======== Records supplied

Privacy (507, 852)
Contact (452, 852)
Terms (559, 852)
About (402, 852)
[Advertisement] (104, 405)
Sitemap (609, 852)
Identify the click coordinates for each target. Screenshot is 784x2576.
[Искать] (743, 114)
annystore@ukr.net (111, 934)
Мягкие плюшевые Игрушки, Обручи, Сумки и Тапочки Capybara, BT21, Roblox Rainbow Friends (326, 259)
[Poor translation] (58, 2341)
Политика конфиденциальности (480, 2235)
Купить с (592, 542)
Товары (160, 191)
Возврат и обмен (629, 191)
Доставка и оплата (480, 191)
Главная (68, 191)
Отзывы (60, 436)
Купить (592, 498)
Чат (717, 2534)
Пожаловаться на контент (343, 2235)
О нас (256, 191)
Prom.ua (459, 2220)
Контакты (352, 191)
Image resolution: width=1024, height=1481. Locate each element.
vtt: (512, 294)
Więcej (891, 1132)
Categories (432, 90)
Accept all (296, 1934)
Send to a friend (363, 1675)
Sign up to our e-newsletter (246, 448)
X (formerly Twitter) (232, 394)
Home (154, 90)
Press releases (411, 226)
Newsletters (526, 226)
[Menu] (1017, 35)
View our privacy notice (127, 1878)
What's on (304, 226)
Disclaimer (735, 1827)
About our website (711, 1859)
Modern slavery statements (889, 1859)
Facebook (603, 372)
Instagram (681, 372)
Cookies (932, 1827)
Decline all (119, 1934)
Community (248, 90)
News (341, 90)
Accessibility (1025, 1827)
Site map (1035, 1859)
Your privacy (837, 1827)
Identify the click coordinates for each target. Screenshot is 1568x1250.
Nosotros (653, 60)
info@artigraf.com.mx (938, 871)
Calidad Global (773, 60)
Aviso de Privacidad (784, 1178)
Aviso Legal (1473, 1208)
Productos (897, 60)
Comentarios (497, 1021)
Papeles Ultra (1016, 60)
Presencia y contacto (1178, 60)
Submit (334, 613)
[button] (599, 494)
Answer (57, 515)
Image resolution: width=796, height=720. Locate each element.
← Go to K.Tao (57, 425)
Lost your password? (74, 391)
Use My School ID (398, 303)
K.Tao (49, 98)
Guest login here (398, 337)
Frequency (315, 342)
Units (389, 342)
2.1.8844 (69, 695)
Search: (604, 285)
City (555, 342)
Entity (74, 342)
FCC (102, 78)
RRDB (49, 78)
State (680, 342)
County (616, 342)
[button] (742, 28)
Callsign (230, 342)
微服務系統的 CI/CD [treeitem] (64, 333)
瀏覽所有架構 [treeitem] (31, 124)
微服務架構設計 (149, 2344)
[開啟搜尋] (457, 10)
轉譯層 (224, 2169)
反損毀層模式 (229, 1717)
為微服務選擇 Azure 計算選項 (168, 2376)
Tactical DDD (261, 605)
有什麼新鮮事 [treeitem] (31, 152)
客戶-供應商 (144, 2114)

================

**Goal**
Update the listing by replacing every "click coordinates" with "tap coordinates", leaving everything else unchanged.

**Output for this exercise**
Privacy (507, 852)
Contact (452, 852)
Terms (559, 852)
About (402, 852)
[Advertisement] (104, 405)
Sitemap (609, 852)
Identify the tap coordinates for each target. Screenshot is 784x2576.
[Искать] (743, 114)
annystore@ukr.net (111, 934)
Мягкие плюшевые Игрушки, Обручи, Сумки и Тапочки Capybara, BT21, Roblox Rainbow Friends (326, 259)
[Poor translation] (58, 2341)
Политика конфиденциальности (480, 2235)
Купить с (592, 542)
Товары (160, 191)
Возврат и обмен (629, 191)
Доставка и оплата (480, 191)
Главная (68, 191)
Отзывы (60, 436)
Купить (592, 498)
Чат (717, 2534)
Пожаловаться на контент (343, 2235)
О нас (256, 191)
Prom.ua (459, 2220)
Контакты (352, 191)
Image resolution: width=1024, height=1481. Locate each element.
vtt: (512, 294)
Więcej (891, 1132)
Categories (432, 90)
Accept all (296, 1934)
Send to a friend (363, 1675)
Sign up to our e-newsletter (246, 448)
X (formerly Twitter) (232, 394)
Home (154, 90)
Press releases (411, 226)
Newsletters (526, 226)
[Menu] (1017, 35)
View our privacy notice (127, 1878)
What's on (304, 226)
Disclaimer (735, 1827)
About our website (711, 1859)
Modern slavery statements (889, 1859)
Facebook (603, 372)
Instagram (681, 372)
Cookies (932, 1827)
Decline all (119, 1934)
Community (248, 90)
News (341, 90)
Accessibility (1025, 1827)
Site map (1035, 1859)
Your privacy (837, 1827)
Identify the tap coordinates for each target. Screenshot is 1568x1250.
Nosotros (653, 60)
info@artigraf.com.mx (938, 871)
Calidad Global (773, 60)
Aviso de Privacidad (784, 1178)
Aviso Legal (1473, 1208)
Productos (897, 60)
Comentarios (497, 1021)
Papeles Ultra (1016, 60)
Presencia y contacto (1178, 60)
Submit (334, 613)
[button] (599, 494)
Answer (57, 515)
Image resolution: width=796, height=720. Locate each element.
← Go to K.Tao (57, 425)
Lost your password? (74, 391)
Use My School ID (398, 303)
K.Tao (49, 98)
Guest login here (398, 337)
Frequency (315, 342)
Units (389, 342)
2.1.8844 (69, 695)
Search: (604, 285)
City (555, 342)
Entity (74, 342)
FCC (102, 78)
RRDB (49, 78)
State (680, 342)
County (616, 342)
[button] (742, 28)
Callsign (230, 342)
微服務系統的 CI/CD [treeitem] (64, 333)
瀏覽所有架構 [treeitem] (31, 124)
微服務架構設計 (149, 2344)
[開啟搜尋] (457, 10)
轉譯層 (224, 2169)
反損毀層模式 (229, 1717)
為微服務選擇 Azure 計算選項 (168, 2376)
Tactical DDD (261, 605)
有什麼新鮮事 [treeitem] (31, 152)
客戶-供應商 (144, 2114)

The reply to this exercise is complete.